As reason 1 states, the Health and Social Care sector is one of the biggest sectors. Because of this, it means a variety of different roles will require different qualifications, skills and experience.
Depending on what role a person wants to pursue, they will require a certain level of qualification and possibly experience; usually starting from a Level 2 Health and Social Care qualification, up to a Doctorate (Level 8) in a specialist area. This makes the sector one of the best in terms of career progression. If you begin on Level 2 can you imagine where you might be in a few years?
If you want to find out more about the different qualification levels and the ways in which you can achieve those levels visit this link – https://www.gov.uk/what-different-qualification-levels-mean/list-of-qualification-levels
So, let’s imagine you are a person who has an interest in Health and Social Care, but you don’t yet have the qualifications for the career area you are interested in. Don’t worry about that because many Colleges, Work Based Learning providers and Universities have enough education and training provision to help you get started, even if this is from Level 1. At CareerWave we often hear from people who have not been in the paid labour market for a long time but may have lots of experience of looking after someone, or they just want a change of direction. There is no doubt that anyone could progress to a role within the Health and Social Care sector.
Using the https://www.healthcareers.nhs.uk/explore-roles/compare-roles website – I compared the role of a Social Worker and a Support Worker.
To become a Social Worker a person would need a degree level qualification (Level 6 or above) whereas to become a Support Worker, there are no set entry requirements but a qualification within Health and Social Care is usually required, this could be a Level 2 qualification.
They are both similar in the sense of supporting children, young people and adults to live more successfully as a unit or as individuals.
We can achieve these qualifications in a variety of different ways, usually starting from school (GCSE/ BTEC), to Post 16 study at College (Vocational/Technical)/ Sixth Form (A –Level) or Apprenticeship, then onto Post 18 study at University, Higher Apprenticeships, Degree Apprenticeship’s etc.
See CareerWave website to gain an understanding of what the above means – https://www.careerwave.co.uk/careers-faq-for-school-leavers/
In summer 2018-2019 there were approximately 122,000 apprentices taken on in the Health and Social Care sector, doing a variety of roles.
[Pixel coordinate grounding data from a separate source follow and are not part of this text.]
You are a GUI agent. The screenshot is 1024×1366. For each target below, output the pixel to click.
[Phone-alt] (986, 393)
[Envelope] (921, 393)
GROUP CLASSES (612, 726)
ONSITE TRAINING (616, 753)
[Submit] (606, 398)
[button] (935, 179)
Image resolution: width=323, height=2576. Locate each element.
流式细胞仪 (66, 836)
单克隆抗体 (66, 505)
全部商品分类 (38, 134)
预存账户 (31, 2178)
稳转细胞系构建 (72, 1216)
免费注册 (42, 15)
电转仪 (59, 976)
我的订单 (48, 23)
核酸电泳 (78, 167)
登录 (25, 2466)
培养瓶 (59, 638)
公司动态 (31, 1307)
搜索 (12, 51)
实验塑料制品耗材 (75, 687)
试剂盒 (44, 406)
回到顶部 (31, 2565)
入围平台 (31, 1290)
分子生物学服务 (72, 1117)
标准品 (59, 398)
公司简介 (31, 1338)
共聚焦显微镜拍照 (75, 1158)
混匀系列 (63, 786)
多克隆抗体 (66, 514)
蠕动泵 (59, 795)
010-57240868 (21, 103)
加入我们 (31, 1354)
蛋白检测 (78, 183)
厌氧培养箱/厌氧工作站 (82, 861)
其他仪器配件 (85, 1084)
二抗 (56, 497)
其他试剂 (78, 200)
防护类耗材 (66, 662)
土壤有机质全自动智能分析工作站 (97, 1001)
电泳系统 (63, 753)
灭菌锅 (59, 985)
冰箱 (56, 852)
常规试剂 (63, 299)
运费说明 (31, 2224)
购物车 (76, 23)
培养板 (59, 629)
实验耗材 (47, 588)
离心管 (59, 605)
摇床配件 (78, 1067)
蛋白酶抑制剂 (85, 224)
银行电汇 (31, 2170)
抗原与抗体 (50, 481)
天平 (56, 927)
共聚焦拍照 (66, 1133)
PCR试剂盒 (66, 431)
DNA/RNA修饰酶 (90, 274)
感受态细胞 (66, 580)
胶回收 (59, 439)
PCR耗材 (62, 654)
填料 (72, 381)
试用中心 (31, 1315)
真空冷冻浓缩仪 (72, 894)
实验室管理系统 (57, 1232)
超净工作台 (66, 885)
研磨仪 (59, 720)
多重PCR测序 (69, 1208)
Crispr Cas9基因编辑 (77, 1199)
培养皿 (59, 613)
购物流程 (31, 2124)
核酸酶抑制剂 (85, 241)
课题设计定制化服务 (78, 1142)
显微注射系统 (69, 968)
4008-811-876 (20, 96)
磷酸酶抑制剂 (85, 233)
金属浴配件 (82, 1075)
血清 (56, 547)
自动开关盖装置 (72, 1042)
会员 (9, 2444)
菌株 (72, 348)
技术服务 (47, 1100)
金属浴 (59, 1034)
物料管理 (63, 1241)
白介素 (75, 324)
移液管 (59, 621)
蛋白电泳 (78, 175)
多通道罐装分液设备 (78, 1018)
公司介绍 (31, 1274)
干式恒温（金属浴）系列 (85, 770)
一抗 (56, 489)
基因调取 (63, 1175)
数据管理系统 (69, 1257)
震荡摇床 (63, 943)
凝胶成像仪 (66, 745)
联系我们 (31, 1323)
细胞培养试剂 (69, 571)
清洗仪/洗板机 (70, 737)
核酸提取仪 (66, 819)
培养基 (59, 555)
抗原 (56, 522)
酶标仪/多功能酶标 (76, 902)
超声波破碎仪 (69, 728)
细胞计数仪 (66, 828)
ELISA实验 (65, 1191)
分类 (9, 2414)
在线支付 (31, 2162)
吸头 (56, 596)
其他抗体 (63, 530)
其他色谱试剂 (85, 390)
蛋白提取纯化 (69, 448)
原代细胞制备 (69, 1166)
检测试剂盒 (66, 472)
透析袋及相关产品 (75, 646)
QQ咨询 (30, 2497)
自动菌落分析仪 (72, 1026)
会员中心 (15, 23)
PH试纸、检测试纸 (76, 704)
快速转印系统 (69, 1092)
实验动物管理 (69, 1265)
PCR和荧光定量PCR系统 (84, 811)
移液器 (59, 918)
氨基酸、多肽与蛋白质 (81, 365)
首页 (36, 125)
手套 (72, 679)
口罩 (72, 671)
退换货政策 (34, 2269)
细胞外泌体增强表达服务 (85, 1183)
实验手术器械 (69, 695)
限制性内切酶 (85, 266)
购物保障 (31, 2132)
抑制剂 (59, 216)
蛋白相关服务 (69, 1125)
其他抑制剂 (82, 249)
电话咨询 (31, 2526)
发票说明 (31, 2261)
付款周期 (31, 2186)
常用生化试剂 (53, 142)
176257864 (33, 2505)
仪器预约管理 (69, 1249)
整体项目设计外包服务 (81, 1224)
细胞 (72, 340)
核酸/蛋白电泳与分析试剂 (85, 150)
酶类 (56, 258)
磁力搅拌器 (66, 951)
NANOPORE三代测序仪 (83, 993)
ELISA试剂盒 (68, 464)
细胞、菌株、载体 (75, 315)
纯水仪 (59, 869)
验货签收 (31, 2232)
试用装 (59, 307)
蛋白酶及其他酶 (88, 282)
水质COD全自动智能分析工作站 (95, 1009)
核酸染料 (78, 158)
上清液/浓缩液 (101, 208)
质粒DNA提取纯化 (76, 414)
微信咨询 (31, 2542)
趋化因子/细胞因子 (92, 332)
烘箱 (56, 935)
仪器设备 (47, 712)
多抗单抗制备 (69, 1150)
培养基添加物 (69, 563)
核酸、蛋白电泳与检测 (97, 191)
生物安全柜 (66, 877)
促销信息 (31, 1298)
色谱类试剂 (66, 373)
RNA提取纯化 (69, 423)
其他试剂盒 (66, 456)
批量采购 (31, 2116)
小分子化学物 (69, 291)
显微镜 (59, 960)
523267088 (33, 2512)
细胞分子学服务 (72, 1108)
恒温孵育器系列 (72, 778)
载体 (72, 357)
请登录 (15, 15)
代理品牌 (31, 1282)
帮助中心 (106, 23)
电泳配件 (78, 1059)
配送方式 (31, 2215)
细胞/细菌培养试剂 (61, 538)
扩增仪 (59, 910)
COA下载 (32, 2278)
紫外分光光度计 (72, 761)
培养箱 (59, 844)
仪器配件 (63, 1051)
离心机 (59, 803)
Once again this is another ‘Wow’ moment which shows that a person doesn’t need to go down the perceived ‘traditional route’ of school onto college and maybe even on to university.
However, if that is the route a person wants to take, then there is endless opportunity doing so!!
3. YOU’LL NEVER BE BORED
Because of how many different jobs, there is something for everyone.
Want to work with babies? Want to work with the elderly? Want to specialise in cancer patients? Want to find the cure for cancer? Or try to find a cure for any disease or illness for that matter? Then, the Health and Social Care sector has a role for you.
It is such a varied sector, that whatever a person’s interest are, whatever they want to specialise in, there is most definitely something they can do. It all depends on the individual’s motivation, strengths, drive and skills.
When we think of Health and Social Care, most people think of ‘Doctors and Nurses’ when in fact, those roles themselves have so many different specialisms. A Doctor, for example might specialise in Surgery, General Practice or Pathology (amongst many other options) Similarly a Nurse might specialise in Mental Health, Learning Difficulties, Cardiology or Diabetes, a Care Assistant might specialise in Dementia or Home Care. The list can quite literally go on and on. Whatever your own interests there will be a role or even a specialism for you.
A person may have a primary focus on a different subject/ sector and then their secondary idea is ‘you want to help people’ – this doesn’t mean you have to do one or the other; careers are rarely ‘singular’ these days and are more likely to be multi-faceted, meaning people will be able to mix their passions together. An example of this could be; a person may love art and anything creative and then have the idea of ‘wanting to help people’ that person could pursue a Career as an Art Therapist. A Nurse might want to diversify into Aesthetics because the regulations of this sector mean you must be a Registered Nurse to administer beauty treatments like Botox or Fillers. Some Nurses even have a licence to prescribe – something that was only ever left to Doctors in the past.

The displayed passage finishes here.